Stepanova fue la encargada de diseñar la “ropa industrial” para diferentes profesiones. Estos uniformes se caracterizaban por el aspecto unisex y la ausencia de adornos decorativos.

Diseños de V. Stepanova y L. Popova para los distintos uniformes deportivos y para los trabajadores del estado.
Estampados diseñados por V. Stepanova en los años 20.

 

Vkhutemas vs. Realismo Socialista

En 1930, el espíritu “experimental” de Constructivismo ruso se topó con el estalinismo. Durante esa década, los artistas de este movimiento comenzaron a ser marginados en pro del estilo artístico que se convertiría en el oficial de la Rusia soviética: el realismo socialista.

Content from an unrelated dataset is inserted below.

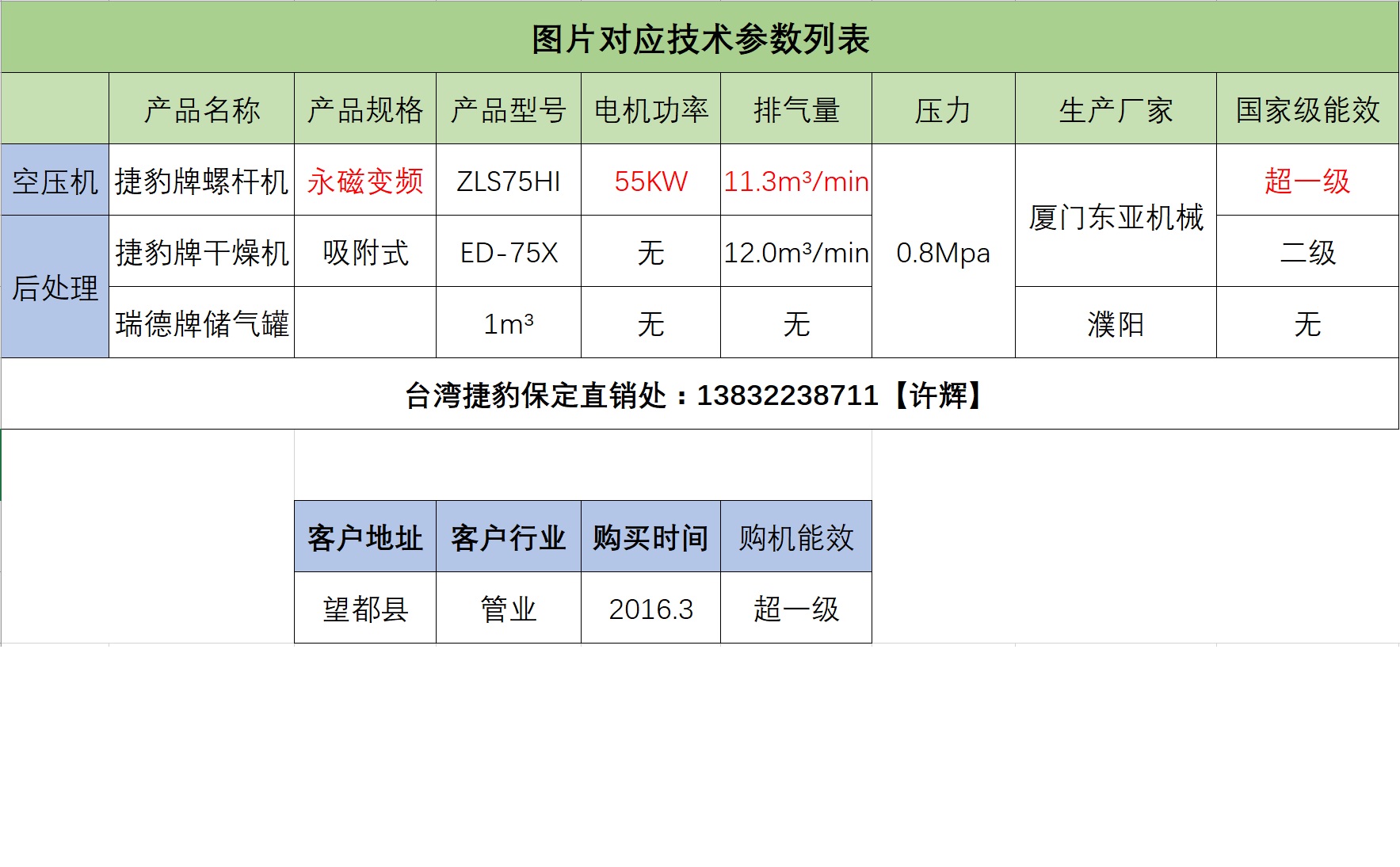Viewport: 1400px width, 867px height.
Task: Select the 厦门东亚机械 manufacturer cell
Action: pyautogui.click(x=1116, y=216)
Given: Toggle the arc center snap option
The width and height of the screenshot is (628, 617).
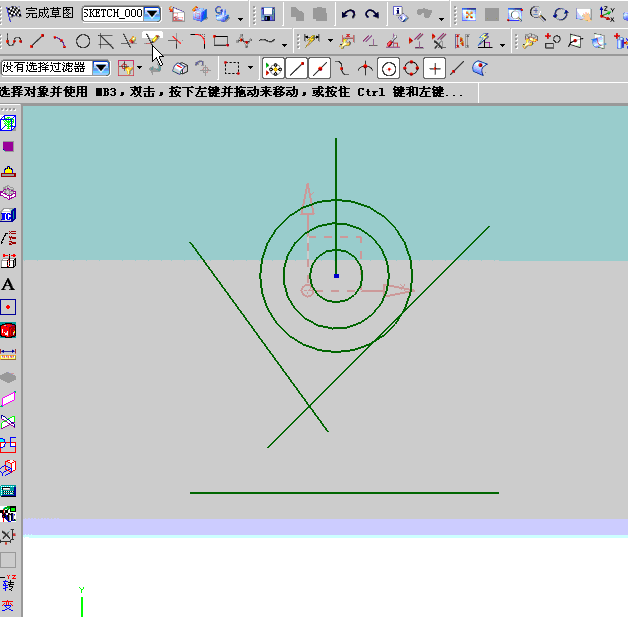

Stalin abogaba por un estilo mucho más conservador y académico, conceptos que no se encontraban en las Vkutemas. De esta forma, estos talleres que debido a las presiones políticas, unos años antes habían cambiado su organización interna y su nombre por Vkhutei (Institutos), se clausuraron en 1930.

J. Stalin retratado por A.M.Gerasimov (1881-1963) en un estilo pictórico propio del realismo socialista.

 

Sin embargo, pese a su corta vida, la importancia de las Vkhutemas no se centra sólo en su época. Al igual que sucedió con la Bauhaus, estos centros fueron algo más que una escuela de arte y diseño soviética: su influencia abrió una nueva vía para la enseñanza artística y el desarrollo del diseño actual.

Su legado fue muy importante en el diseño de la segunda mitad del siglo XX. Movimientos como el Estilo Internacional (conocido como Racionalismo a partir de 1945), el Organicismo, el Estilo Escandinavo o el Funcionalismo de los años 60 y 70, bebieron de los avances y diseños de las Vkhutemas.